European Monetary Union may be the name, but one new game on the Continent's financial markets looks more like war than a unity march. The battle is over which of the European stock market indexes will become the new standard by which equity market performance is measured. The global titans of the business, from Dow Jones & Co. to Standard & Poor's Corp., a unit of The McGraw Hill Companies, which publishes BUSINESS WEEK, to London's Financial Times and Morgan Stanley Capital International are the contenders.
What's drawing them all into the fray is the prospect of earning fat fees for the use of their indexes for products such as index mutual funds and futures and options contracts sold by stock markets and banks. Typical fees run up to $100,000 per year for large users. The opportunities for new index products are rising fast with the launch of the euro, which is revolutionizing the way investors think about markets.

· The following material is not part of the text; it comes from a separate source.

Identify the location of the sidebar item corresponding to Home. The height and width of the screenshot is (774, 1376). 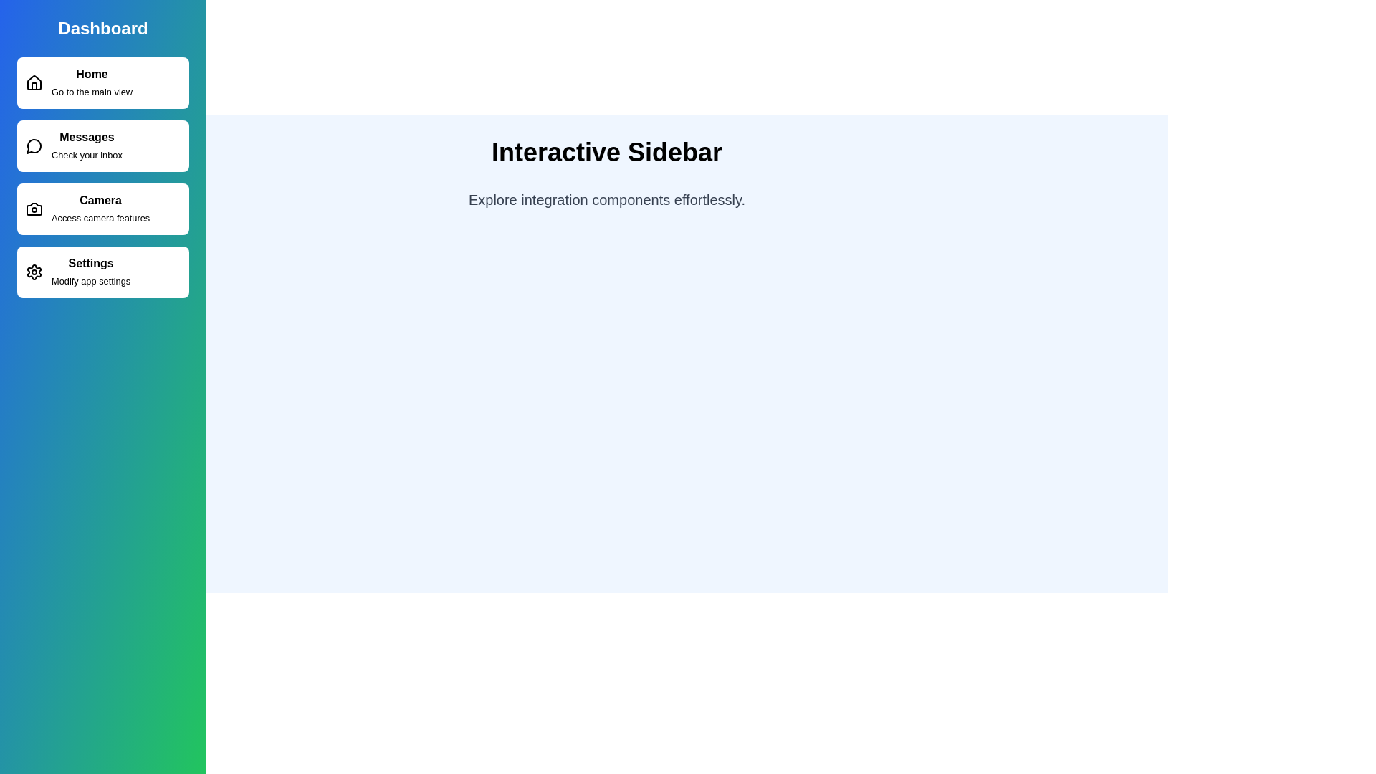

HIGH STAKES. European investors once largely confined their investments to their home countries, but now they can venture across borders without fear of foreign exchange losses. So they need the quick way of assessing performance around Europe that indexes provide. For example, they can measure how shares of Germany's Deutsche Bank and Holland's ABN Amro move not only against each other but also against European banks as a whole. Besides, integrated euro markets are attracting more U.S. institutional investors, who have long been index junkies. Already, index mutual funds, fast favorites in the U.S., are starting to appear in Europe.

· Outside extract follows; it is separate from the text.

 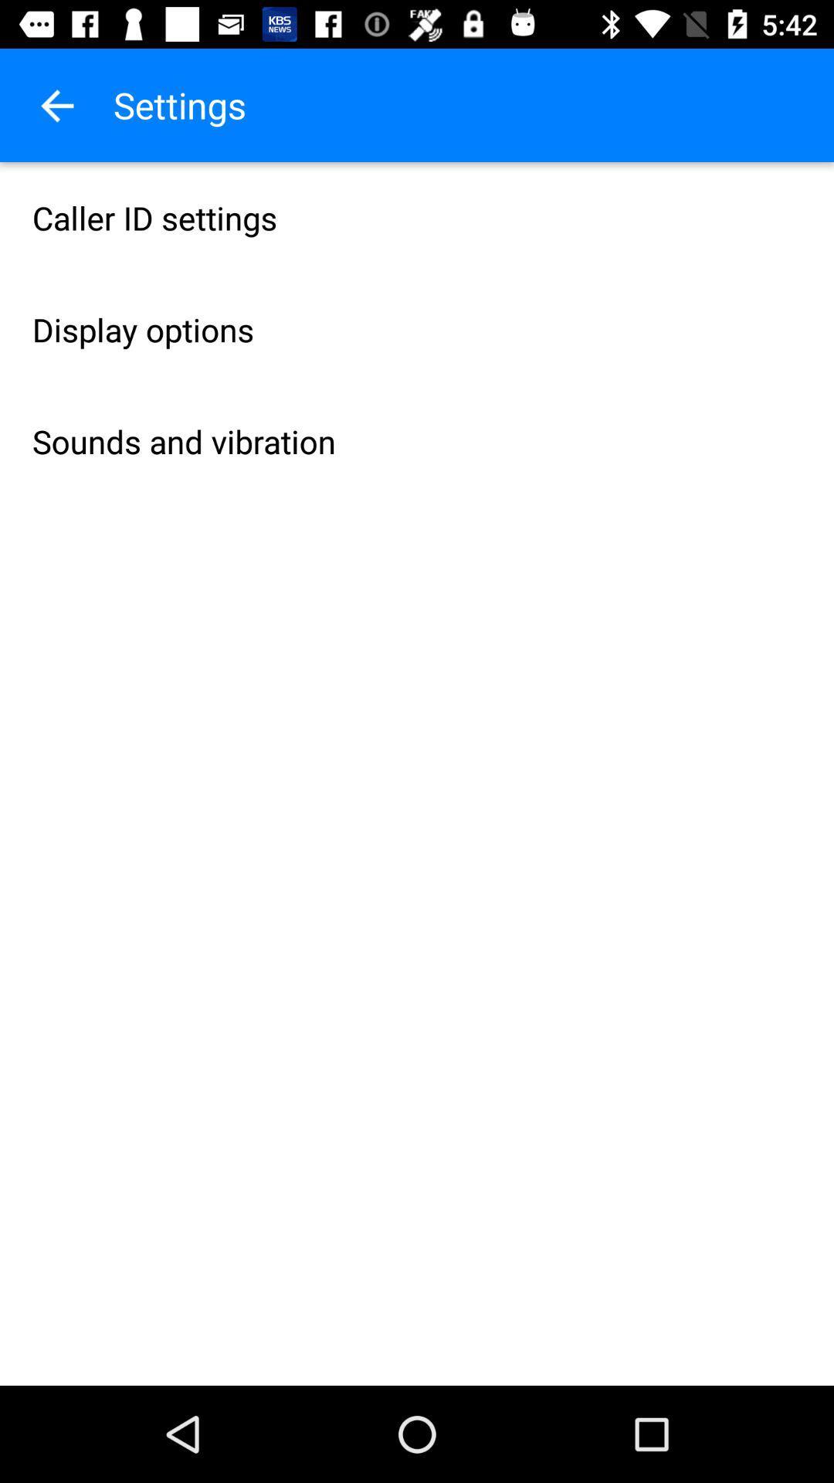 I want to click on the icon above display options item, so click(x=417, y=217). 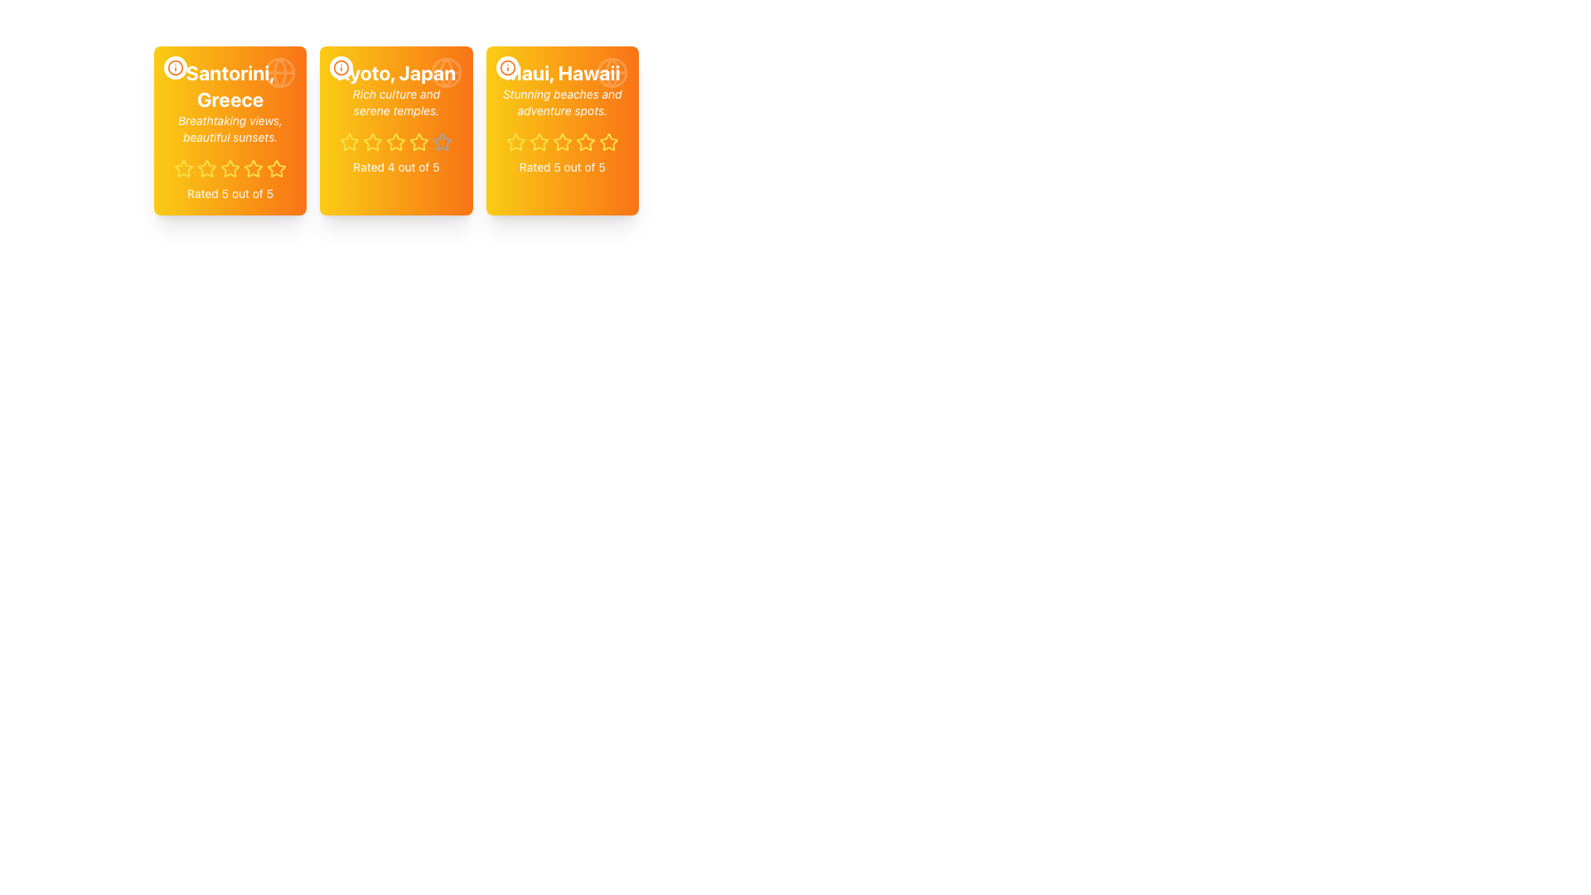 I want to click on the third star icon, so click(x=585, y=141).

The stakes are huge. Already, trading in derivatives based on Dow Jones's Euro Stoxx 50 index, the early leader, is growing fast. Dow Jones has allied itself with the German, French, and Swiss stock markets, where contracts based on its index are traded. The open interest in the contracts, a measure of market liquidity, is an impressive $4.5 billion already. Likewise, the FT went into partnership with the London Stock Exchange for its Eurotop 100 and related products under a FTSE International banner.
The Dow's fast start in Europe is in sharp contrast to what happened in the U.S. For decades, it refused to license its 30-stock Dow Jones industrial average, allowing the Standard & Poor's 500-stock index to take a big piece of the market. In Europe, S&P started off slowly. But it is now negotiating with big institutions to trade contracts based on its broadly-based Euro Plus index. "Clearly we're not the first in Europe" concedes Elliot Shurgin, vice-president of operations at S&P Index Services, "but we have taken a disciplined approach."
S&P plans a major counterattack by the end of June by launching an exchange traded fund similar to S&P Depositary Receipts, based on the S&P 500 index, that are heavily traded on the American Stock Exchange. The SPDR-based products will be based on the Euro Plus or the narrower Euro Index and could become a major market factor if they attract as much investor interest as the U.S. SPDRs themselves. S&P also plans a Global 1200 index, that melds the S&P 500 with 700 world stocks.
Other rivals aren't sitting still. On Jan 27, MSCI whose Euro index has been the dominant benchmark in Europe, launched two new indexes that will be the basis for futures trading on the London International Financial Futures & Options Exchange beginning in May. Just five days earlier, FTSE International announced three new European indexes with derivative products. "There is going to be a tough battle ahead," says Suzanne Jackson, MSCI's director of global marketing.
Staying the course is important, because there may be several winners. Different market players need different indexes. Some investors want a narrow-gauge index with fewer stocks tracking specific market segments or industries. Others prefer a broad index that's a better meter of performance of larger mutual funds.
Meanwhile, the market could make a quantum leap, shortly. European investors are likely to soon discover the joys and higher returns of investing in no-load index mutual funds. Such funds have fast become the rage among American investors. The index outfit that gets the lion's share of that market will be a real money spinner. So the battle of the euro indexes has only begun.